Industrial News and Events

RoHS: It’s all still happening


If you thought that RoHS was a one hit wonder, you were sadly mistaken.

The RoHS Directive calls for a complete review of all substance, scope and exemptions every four years. The first substance review is in full swing. The Oko Institut, who is conducting the review, has drawn up a list of 46 substances for scrutiny.

According to the covering letter the list “is based on declarations provided by suppliers and manufacturers of EEE, existing studies, XRF-analyses and other information.”

Interestingly, the criteria of selecting these substances are evocative of REACH not RoHS. The criteria were “substances classified as CMR, PBT / vPvB or endocrine disruptors”, and were drawn from Directive 67/548/EEC, which has been superseded by (incorporated into) REACH. The criteria and the term ‘candidate list” are used in REACH for forming the list of Substances of Very High Concern. It is substances on this list in REACH that will be assessed for restrictions.

In other recent RoHS news the exemption for Deca BDE was rescinded as of 30 June 2008. Also the exemption for “Lead as impurity in RIG (rare earth iron garnet) Faraday rotators used for fibre optic communications systems” is undergoing the process for removal. Related to our industry PFOS (perfluorooctane sulfonates) have been banned by Directive 2006/122/EC as from 27 June 2008. PFOS is commercially available in the form of salts or other derivatives such as polymers. Their main characteristics are repulsion of water and oil, resistance to heat and chemicals, non absorption of light. Their main uses are in etching baths and photolithography and in the manufacture of Integrated circuits.

As RoHS matures and changes the original certificates of compliance that covered the 6 original substances with the original exemptions become less and less valid. However, for smaller companies a pragmatic, risk-based approach can be taken to any new substance restriction or exemption removal. Take Deca BDE for example. The removal of the exemption will not affect metal parts. Deca BDE is an organic flame retardant and cannot exist in a metal. So Certificates of compliance for metal parts will still be 100% valid. Then, looking at electronic components, any ceramic components will not have a flame retardant in them so their CoCs will still be valid. This then leaves us with plastic parts that may be at risk. Again a pragmatic risk-based approach can be taken. To add a flame retardant costs money, so one will normally only be specified if the part has a risk of getting very hot and starting a fire, or significantly adding to the spread of a fire. Enclosures are very much in this latter category. It must be stressed that this approach is for the Small to Medium Enterprises only. The authorities will expect large companies to be collecting substance level data on all components and proactively comply 100%. In any event, a transgression of the requirements is very likely to result in a block on all shipments until the issue is resolved.

The RoHS Enforcement authorities have been busy in Scandinavia and the UK. In Scandanavia 152 products have been investigated in Scandinavia. This resulted in 22 cases of non-compliance, of which one was a prosecution. In most of the non-compliant products, the violation was lead in plastic or lead in solder.
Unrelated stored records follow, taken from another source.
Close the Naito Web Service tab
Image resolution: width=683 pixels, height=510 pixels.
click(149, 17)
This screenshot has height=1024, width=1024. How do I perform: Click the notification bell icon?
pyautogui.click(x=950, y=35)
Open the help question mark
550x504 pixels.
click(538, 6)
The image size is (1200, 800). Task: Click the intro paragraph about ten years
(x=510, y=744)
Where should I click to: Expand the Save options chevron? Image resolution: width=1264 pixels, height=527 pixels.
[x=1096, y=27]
The case involving prosecution concerned a Swedish importer bringing in no-name electric glue guns from China, which contained 1% or more concentration of lead in the plug casing. The court must now decide on punitive action for this case, but in all cases of non-compliance, authorities at minimum, made companies take the non-compliant products off the market. This in itself could be much more significant than any fine. In the UK, in 2007, the first full year of compliance enforcement, NWML detected some 300 cases of non-compliance that were resolved in a positive way by engaging with the company and remedying the situation.

Additionally, authorities sent out 25-30 compliance notices, 10 enforcement notices and brought two cases to justice. Of the two cases "brought to justice”, both were UK companies importing from the Far East. One case involved a company aware of RoHS but for commercial reasons "they took decisions that were not appropriate," according to Chris Smith of NWML.

The second involved a product with a significant amount of mercury. Also in the UK the authorities stopped a shipment of non-compliant products before it entered the EU port. Last year the UK authorities were hamstrung by a lack of power to effectively police certain aspects of RoHS on imports, and indeed for 2007 the NWML targeted only domestically manufactured products. The legislation has since been amended to give the NWML the powers needed to target imported product. Clearly this is working.

A common finding between the Scandinavian Authorities and the UK Authorities was that companies were not correctly assessing compliance documentation. A recurring theme was test reports that had not been correctly assessed and the wrong conclusion drawn. There were also several instances of documentation clearly showing non-compliance but the documentation being accepted as showing compliance. RoHS-International has found this numerous times in its audits, primarily with full material disclosures. A number of companies have fallen into the trap of requesting full material disclosures, and then fail to assess whether the part is compliant or not and simply file the disclosure as a proof of compliance. An in-depth knowledge of exemptions is needed to assess some material disclosures. So policing of RoHS is happening, but companies being caught are keeping quiet about it.